Product Line Pricing
In this method, goods and services are separated to fit into various cost categories. The goal is to reap maximum profit by appropriating the product to fit into all price ranges and to expand the consumer base.
The products at each level are slightly different in their features and prices. Obviously, the product with the most features will be at the top of the pricing range.
Such a strategy will also enable the customer to choose the product range that fits their needs. This is a very common strategy that we witness when it comes to data plans, antivirus plans, OTT subscriptions etc.
It is a very strategic pricing technique where you keep the price of the product really low. It also ensures that competition is checked. Because, if you are entering the market with a very low price, it means that any company that is entering the market later will have to lower their prices further to sustain, which is definitely not a practical option for them.
In a way, this strategy is a deterrent to competition. After a safe consumer base is established, the prices are slowly moved on to a higher end.
As the name says, demand pricing is based on the demand for the product. Here the consumer demand pertaining to a product, service or consumer is the major factor that determines its price. It is also known as dynamic pricing.
The perceived value of a product or a service serves as a foundation for such a form of pricing. It is also subjected to change depending on various factors like weather, the season of festivals etc which has a direct effect on the demand.
Cost - Plus Pricing
Cost-plus pricing is one of the most logical ways of setting pricing as far as the cost involved is concerned. Here the price is determined based on the cost of raw materials as well as the cost of production. It is further added with overhead costs and profit margin. It is a definite way to gain profit because as long as your cost and sales are accurately calculated profit is assured.

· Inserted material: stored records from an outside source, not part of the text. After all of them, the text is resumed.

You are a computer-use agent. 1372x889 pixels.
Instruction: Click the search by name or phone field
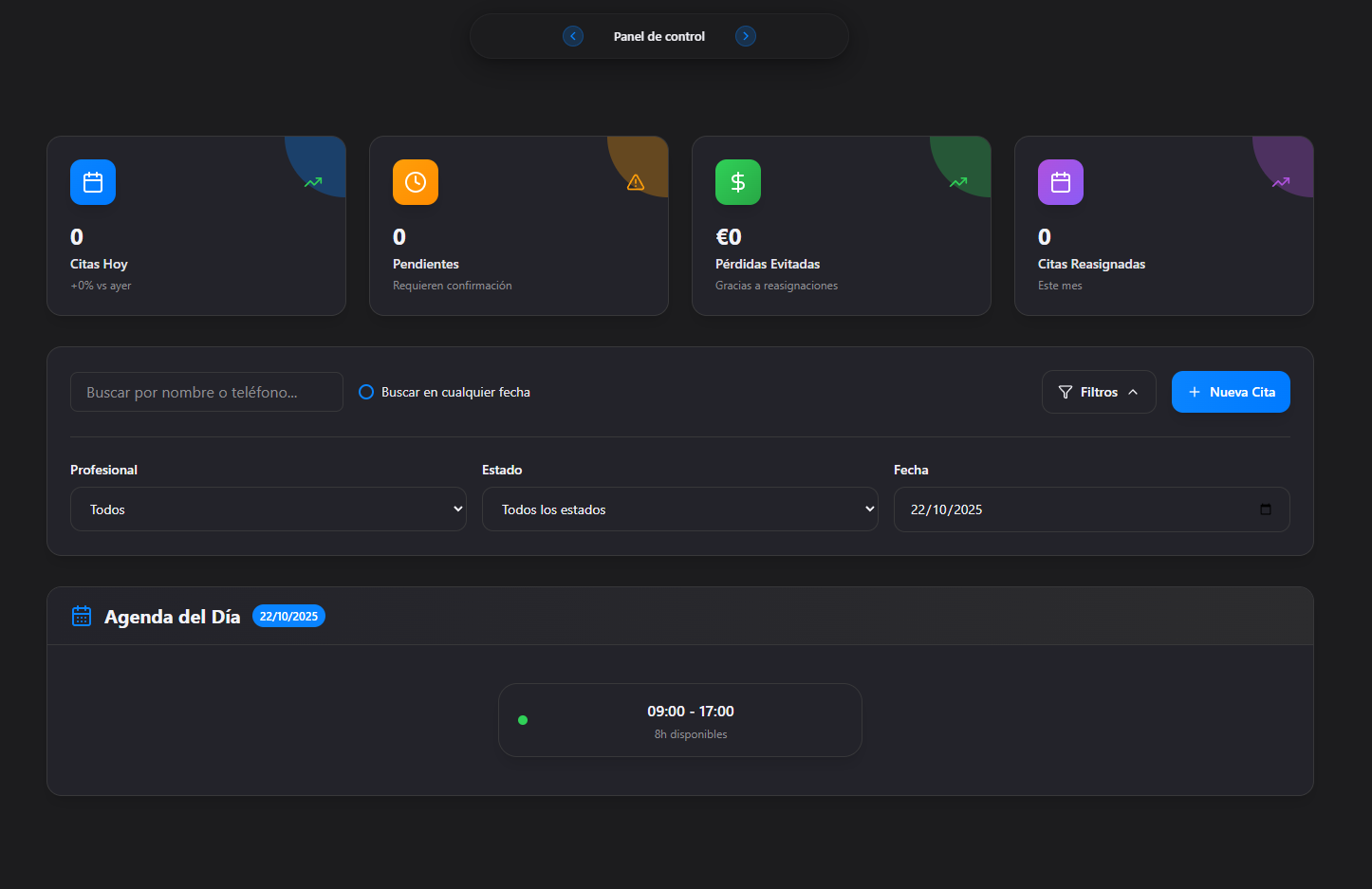207,392
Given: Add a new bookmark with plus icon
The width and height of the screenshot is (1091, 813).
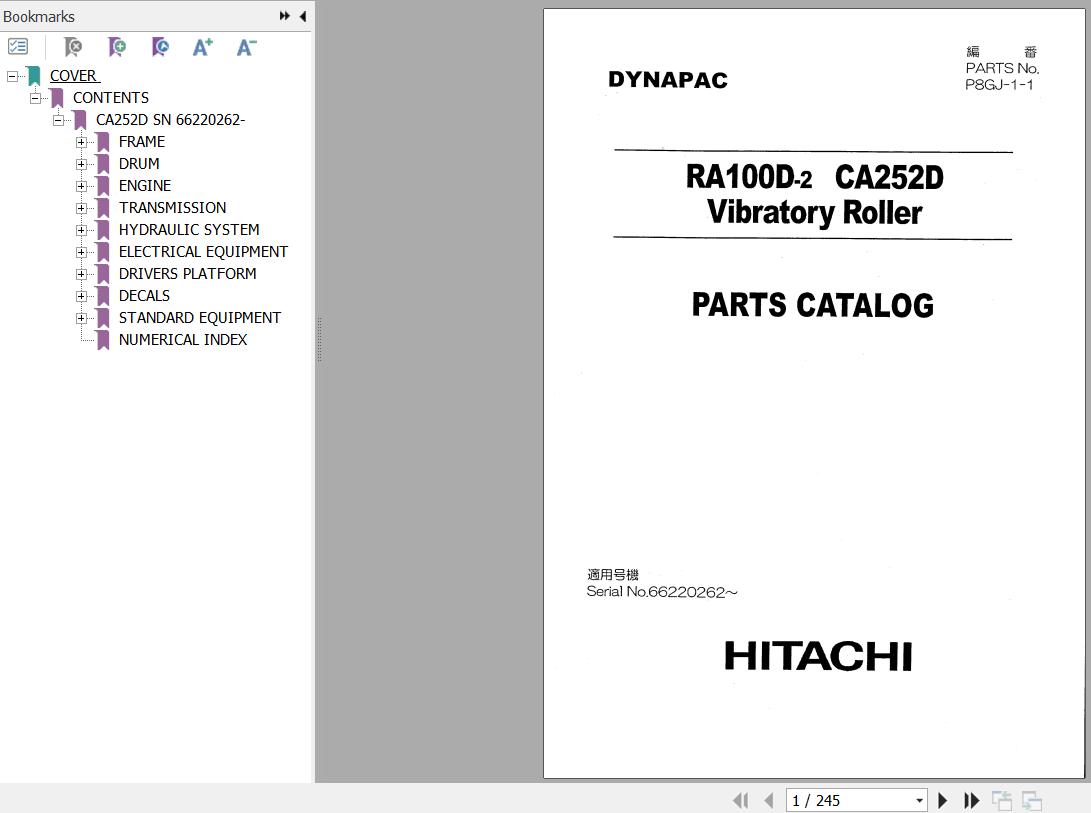Looking at the screenshot, I should point(117,47).
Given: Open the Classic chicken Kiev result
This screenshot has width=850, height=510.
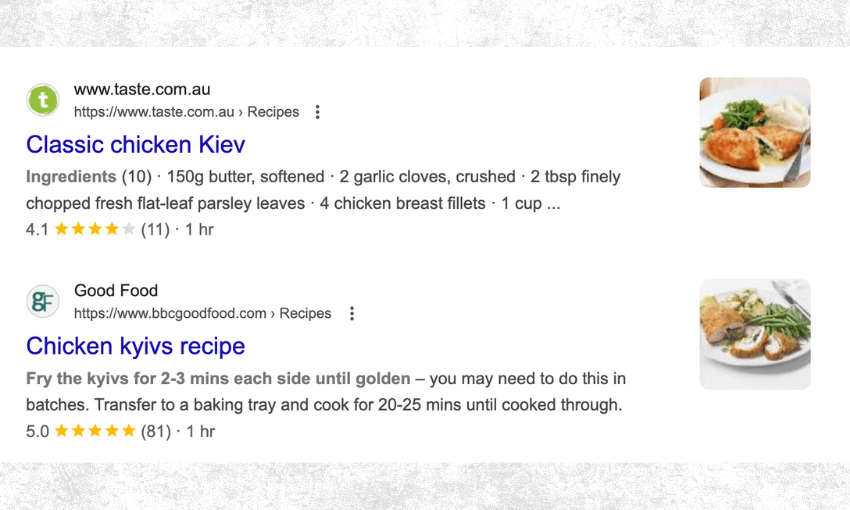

It is one of the most valued pricing strategies by both customers and producers. Here the quality of the product takes the front seat. They use a higher price but ensure that the product delivered is of premium quality in itself. And building up value is a very important prerequisite of such a form of pricing.
The product is marketed in such a way that it will equip the customer with a plethora of technical characteristics of the purchase to make them feel that the product is worth the money.
In fact, pitching the product is equal to making a buying decision for the buyer so that it is easier for them to say yes. This is because customers tend to equate quality with higher pricing.
The pricing strategies of companies like Apple and Jaguar are clearly based on this notion of premium.
Pricing strategies as mentioned in the beginning is very subjective. It depends on various factors like the nature of your company, your vision, the nature of competitors, the future of the industry in which the product belongs and so on. In some cases, you might have to blend into market requirements to not incur losses.
However, the pricing strategies that consider the cost involved as the most important element of determining prices definitely gives you a sense of assurance. While different strategies have their own pros and cons each business should be able to narrow down to one or a mix of multiple pricing strategies for their own benefits.
What factors go into pricing a product?
Pricing your product usually involves considering certain factors, like pinpointing your target customer, tracking how much competitors are charging, and understanding the relationship between quality and price.
What is the best pricing strategy?
Competition-based pricing, Cost-plus pricing, Dynamic pricing, Penetration pricing, and Price skimming are some of the best pricing strategies used by businesses.
How much profit should you make on a product?
As a general rule of thumb, a 10% net profit margin is considered average.